The process is metalorganic chemical vapor deposition, or MOCVD, and it works by combining some of those atomic elements with molecules of organic gas and flowing the mixture over a hot semiconductor wafer. When repeated, the process grows layer after layer of crystals that can have any number of electrical properties, depending on the elements used.
MOCVD was already a patented concept in the 1970s, but Dupuis was the first to show that it could work. While a member of the technical staff at Rockwell International in Anaheim, he built a MOCVD reactor out of available spare parts and used it to grow a crystallized semiconductor for a solar cell. He succeeded – the cell had working electrical properties. He then built a second reactor and used it to build and test other devices.
A year later, Dupuis teamed up with his mentor, Nick Holonyak, to develop the process further. Holonyak was already famous for having built the first visible LED, or light-emitting diode, in 1962. Together, they demonstrated that MOCVD was better than another emerging process, molecular beam epitaxy (MBE), for growing compound semiconductors with very complex structures.
That demonstration put MOCVD on the path as the preferred process for manufacturing semiconductor devices, and today, millions of these devices are made around the world every day using MOCVD.
Specific materials of interest under current investigation are:
(1) the "wide-bandgap" III-nitride alloys of InAlGaN;
(2) the "long-wavelength" alloys of InAlGaAsP, and InGaAsSb;
(3) the visible light-emitting materials containing InAlGaP alloys; and
(4) nanostructures composed of III-V compound semiconductor materials.

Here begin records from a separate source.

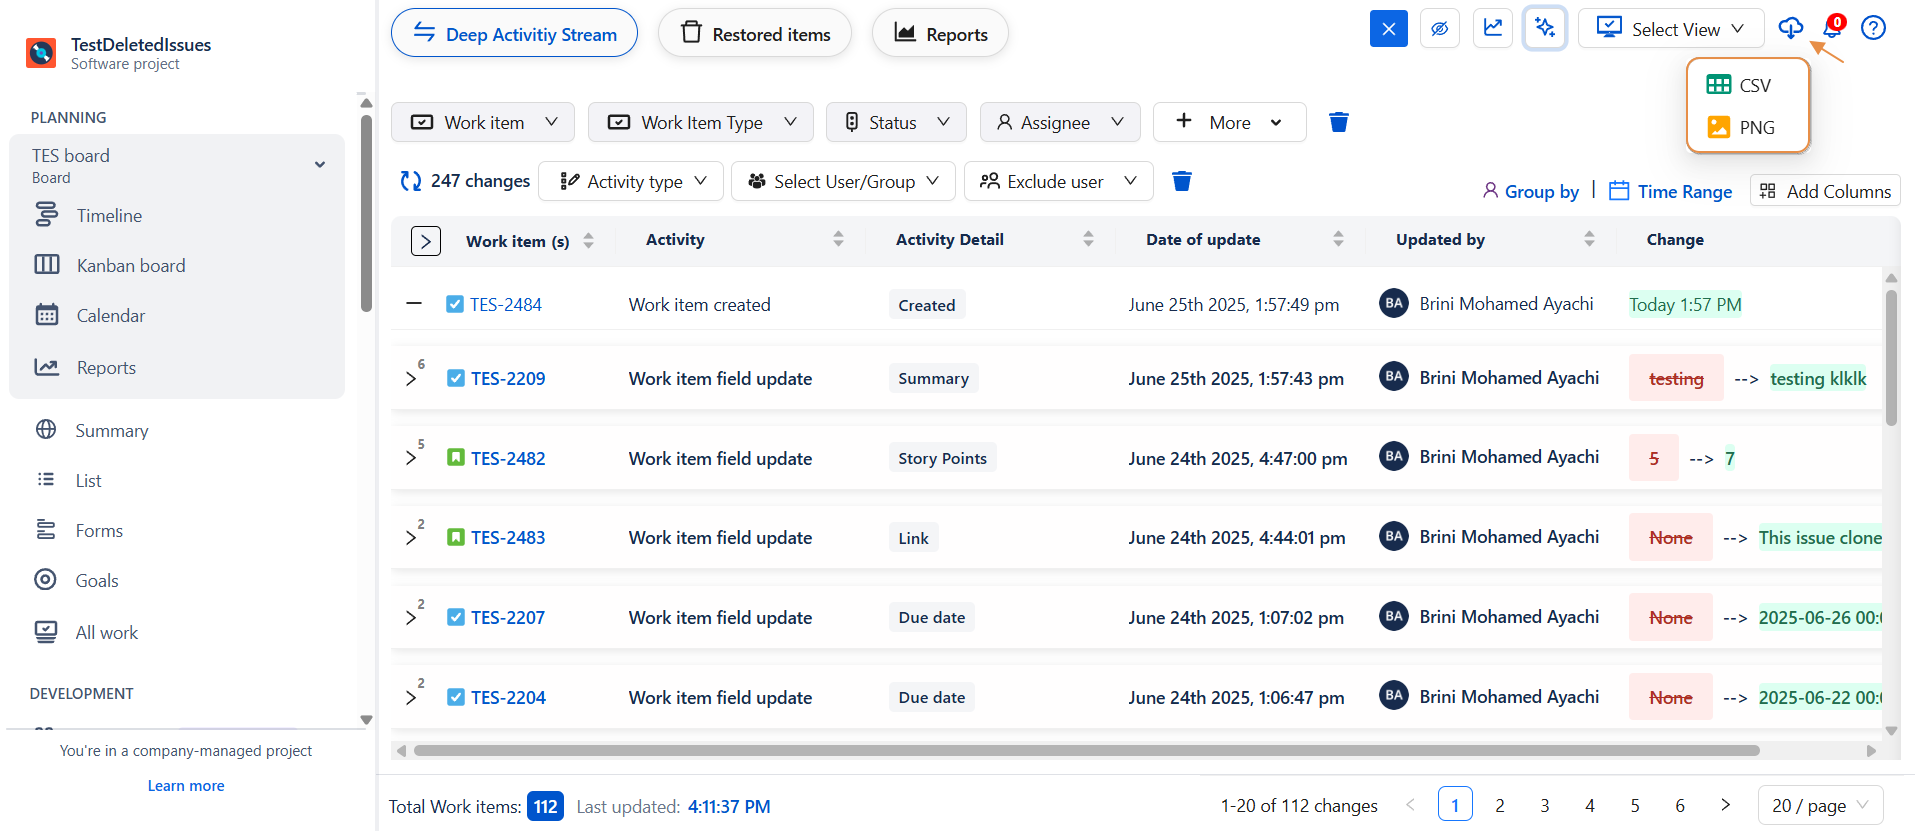Click the Add Columns button
1915x831 pixels.
pos(1825,191)
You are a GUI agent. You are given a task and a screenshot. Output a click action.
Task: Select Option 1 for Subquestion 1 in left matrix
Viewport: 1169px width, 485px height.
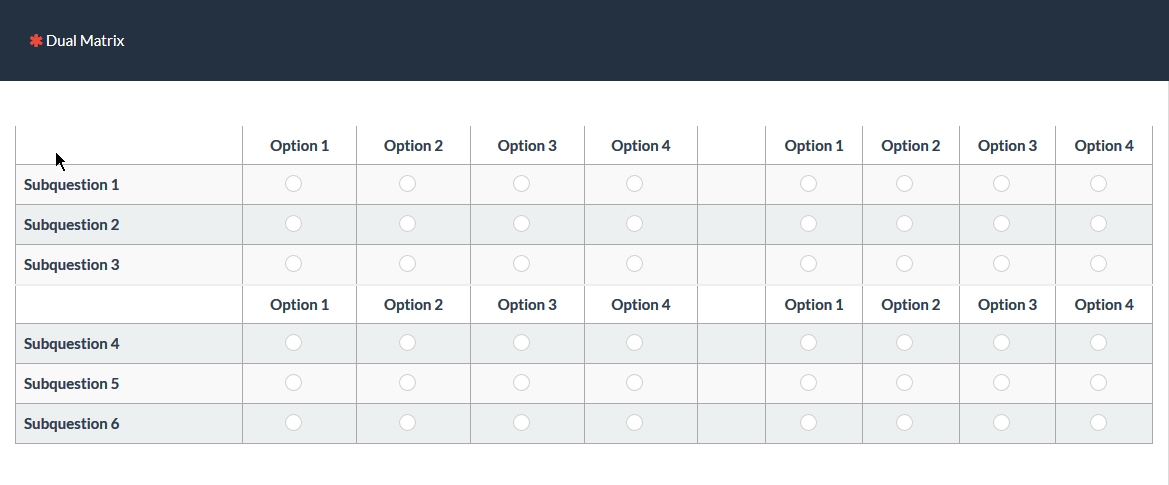point(293,183)
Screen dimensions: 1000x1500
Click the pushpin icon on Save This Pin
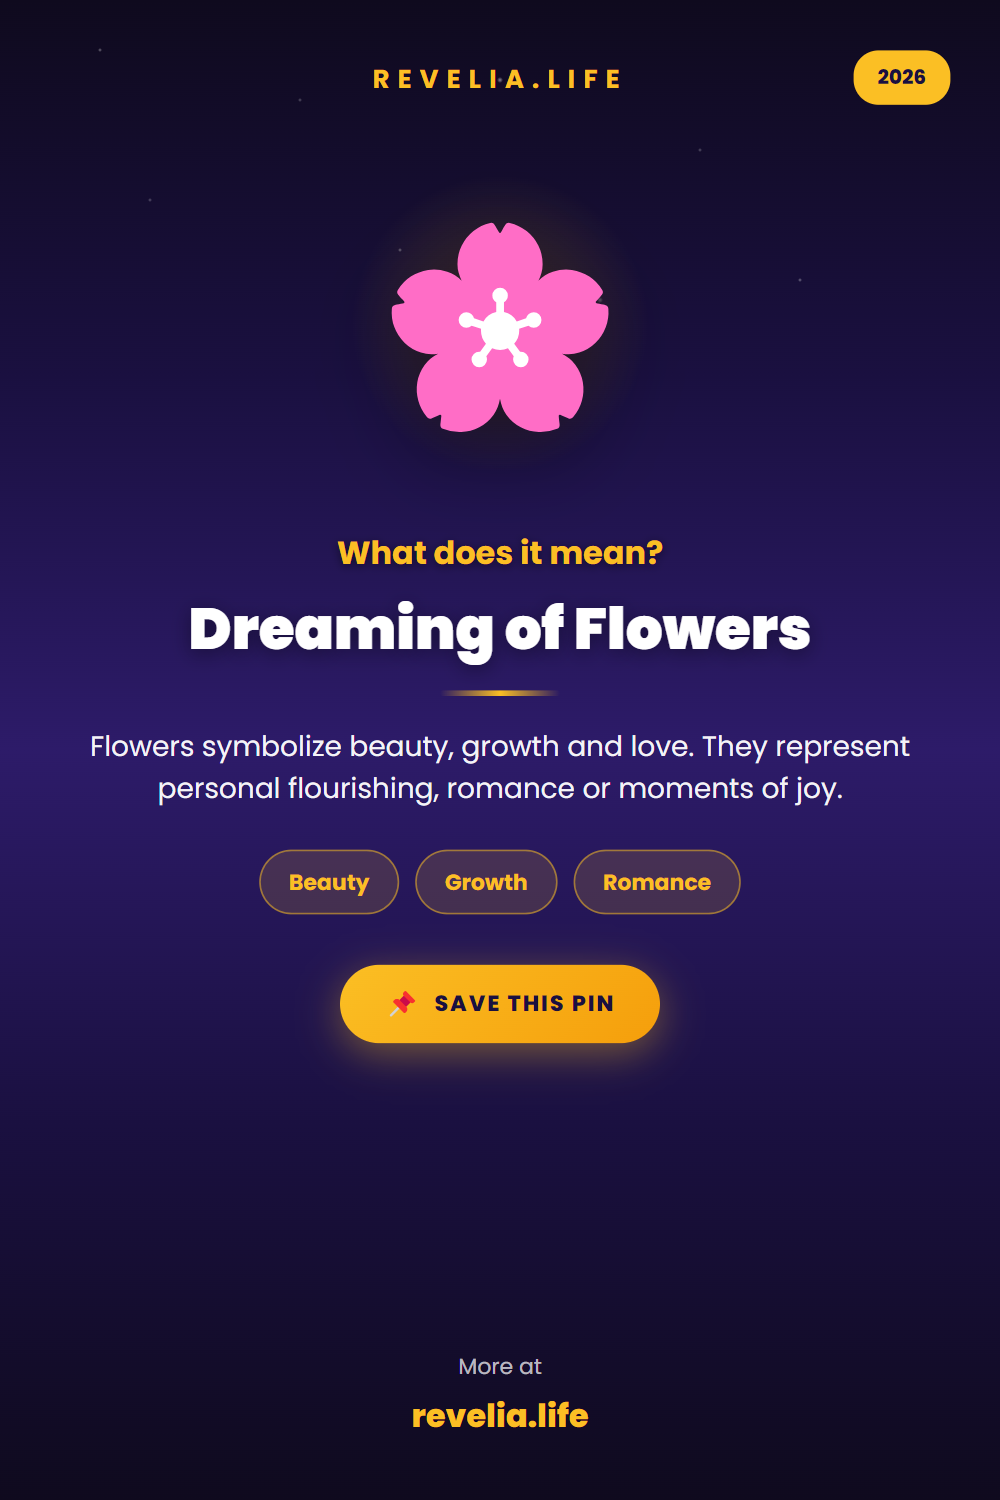[x=403, y=1003]
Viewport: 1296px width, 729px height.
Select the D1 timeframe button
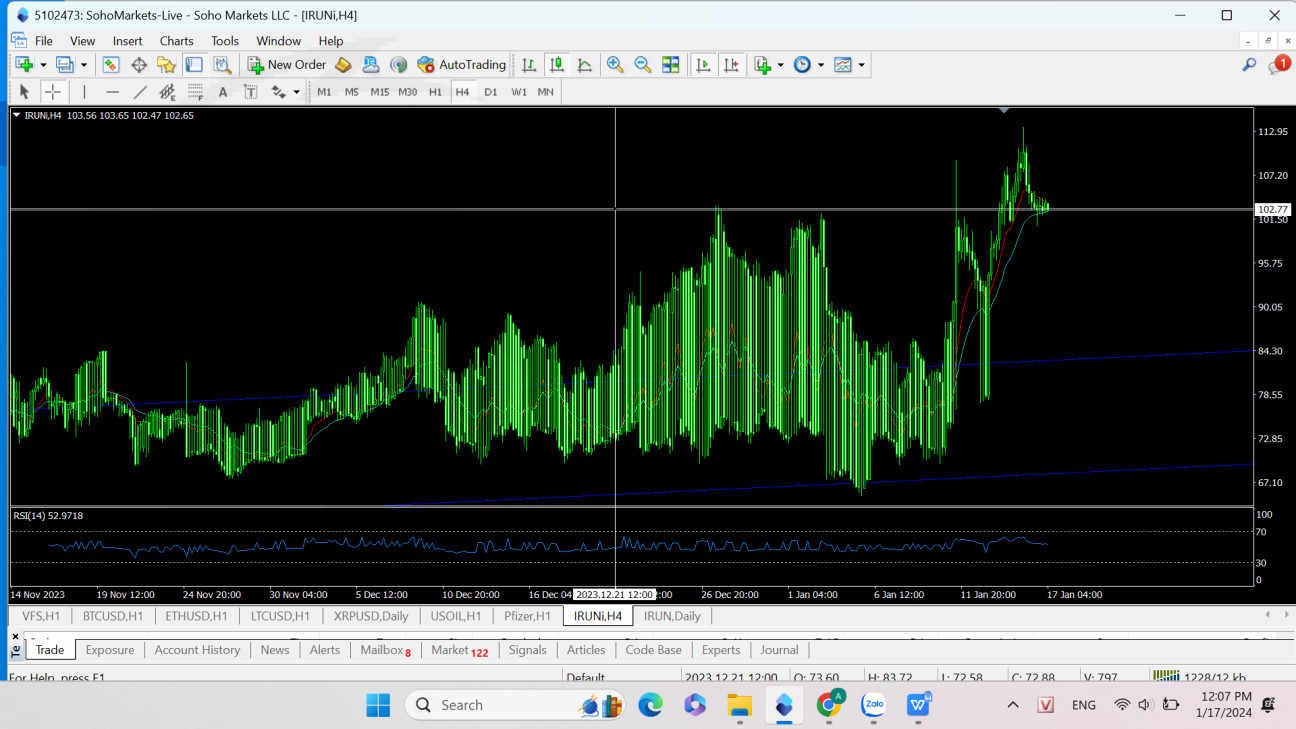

His lab explores the the interactions of the charge carriers (electrons and holes) in "zero-dimensional" quantum dots and the electronic states in "two-dimensional" quantum well nanostructures.This is key to developing advanced electronic materials and devices for future-generation commercial and defense applications.
Dr. Dupuis' team is developing "wide bandgap" III-V compound semiconductors and they are working to improve materials quality and device performance. The lab has several worldwide device records at this time and seeks to remain at the leading edge of this important new field.
Dr. Dupuis came to Georgia because of the excellence of the faculty, facilities, infrastructure and administrative management at Georgia Tech and the opportunity to build a strong area of research at one of the best engineering universities in the world. The support of the Georgia Research Alliance was a critically important element in his decision to come to Georgia Tech. Dr. Dupius helped to create the new Nanotechnology Research Center at Georgia Tech and to develop new interdisciplinary research opportunities in the nano-bio-electronics fields.